> [Goals]:
1. From the post on Juniper's E-series routers, write out the passage starting at "[j-nsp] Difference Between" and ending at "the E-series support.", replacing "E-series" with "ERX series".
2. Using the post on Juniper's E-series routers, decide whether each statement agrees with it, answering yes or no and quoting the deciding words: (a) The E-series run JUNOSe. (b) PPP termination capabilities currently have parity between platforms. (c) Shared shaping functionality is described as broadband centric.

--- Begin Text shown ---

[j-nsp] Difference Between E Series and Rest of the Router Family
Truman Boyes
truman at suspicious.org
Fri Aug 1 16:21:11 EDT 2008
Hi Abhi,
The E-series run JUNOSe which is Juniper's mature broadband edge
software. Some of the broadband friendly features include the L2TP
functionality (LAC/LNS/Tunnel Switching), some of the DHCP
functionality, subscriber management functionality(some with the SRC),
and the number of queues / CoS behaviour on the number of interfaces
that the E-series support.
One feature that does not have parity between platforms at this time
is PPP termination capabilities. Today many service providers are
PPPoE or PPPoA and the E-series is designed to scale in this regard.
The subscriber management functionality and the QoS features are very
specific to broadband/customer termination applications. For example,
the shared shaping functionality, and parameter usage in QoS profiles
is also very broadband centric.

--- End Text shown ---
--- Begin Dataset ---

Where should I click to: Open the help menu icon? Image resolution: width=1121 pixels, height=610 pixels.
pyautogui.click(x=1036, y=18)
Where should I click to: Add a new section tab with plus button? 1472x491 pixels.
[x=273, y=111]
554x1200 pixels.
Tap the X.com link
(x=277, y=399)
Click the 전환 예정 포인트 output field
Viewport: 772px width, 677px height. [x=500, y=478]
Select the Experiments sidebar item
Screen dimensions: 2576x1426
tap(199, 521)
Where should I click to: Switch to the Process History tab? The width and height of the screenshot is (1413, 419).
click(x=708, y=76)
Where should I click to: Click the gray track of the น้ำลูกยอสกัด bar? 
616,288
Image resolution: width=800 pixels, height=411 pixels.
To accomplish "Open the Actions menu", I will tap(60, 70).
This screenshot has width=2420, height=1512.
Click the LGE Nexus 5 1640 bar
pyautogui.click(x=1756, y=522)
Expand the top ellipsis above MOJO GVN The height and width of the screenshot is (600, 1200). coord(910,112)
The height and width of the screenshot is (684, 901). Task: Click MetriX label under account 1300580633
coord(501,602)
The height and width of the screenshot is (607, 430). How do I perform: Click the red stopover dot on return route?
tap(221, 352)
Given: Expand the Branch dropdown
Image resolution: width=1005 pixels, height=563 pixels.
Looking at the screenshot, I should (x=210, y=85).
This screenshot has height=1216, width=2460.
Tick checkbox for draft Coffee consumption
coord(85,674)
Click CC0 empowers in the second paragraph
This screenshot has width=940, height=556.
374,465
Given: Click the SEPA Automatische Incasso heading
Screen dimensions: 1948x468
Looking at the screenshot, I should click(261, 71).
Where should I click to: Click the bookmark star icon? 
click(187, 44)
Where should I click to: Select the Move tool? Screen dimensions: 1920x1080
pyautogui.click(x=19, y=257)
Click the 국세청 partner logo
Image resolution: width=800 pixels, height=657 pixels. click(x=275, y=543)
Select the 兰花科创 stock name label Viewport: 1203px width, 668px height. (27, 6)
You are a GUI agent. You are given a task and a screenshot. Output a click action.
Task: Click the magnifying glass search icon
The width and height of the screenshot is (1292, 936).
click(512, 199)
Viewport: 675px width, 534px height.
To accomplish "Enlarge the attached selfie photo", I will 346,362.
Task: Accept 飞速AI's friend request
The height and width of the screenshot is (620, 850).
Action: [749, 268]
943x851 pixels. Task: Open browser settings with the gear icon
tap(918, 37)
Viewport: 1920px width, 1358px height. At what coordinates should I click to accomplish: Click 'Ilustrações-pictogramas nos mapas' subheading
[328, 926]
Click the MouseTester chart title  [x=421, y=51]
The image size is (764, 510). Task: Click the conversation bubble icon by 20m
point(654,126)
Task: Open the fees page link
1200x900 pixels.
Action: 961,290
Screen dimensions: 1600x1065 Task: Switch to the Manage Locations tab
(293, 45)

--- End Dataset ---

> [Exercise responses]:
1.
[j-nsp] Difference Between E Series and Rest of the Router Family
Truman Boyes
truman at suspicious.org
Fri Aug 1 16:21:11 EDT 2008
Hi Abhi,
The ERX series run JUNOSe which is Juniper's mature broadband edge
software. Some of the broadband friendly features include the L2TP
functionality (LAC/LNS/Tunnel Switching), some of the DHCP
functionality, subscriber management functionality(some with the SRC),
and the number of queues / CoS behaviour on the number of interfaces
that the ERX series support.

2.
(a) Yes: "The E-series run JUNOSe which is Juniper's mature broadband edge software."
(b) No: "One feature that does not have parity between platforms at this time is PPP termination capabilities."
(c) Yes: "the shared shaping functionality, and parameter usage in QoS profiles is also very broadband centric."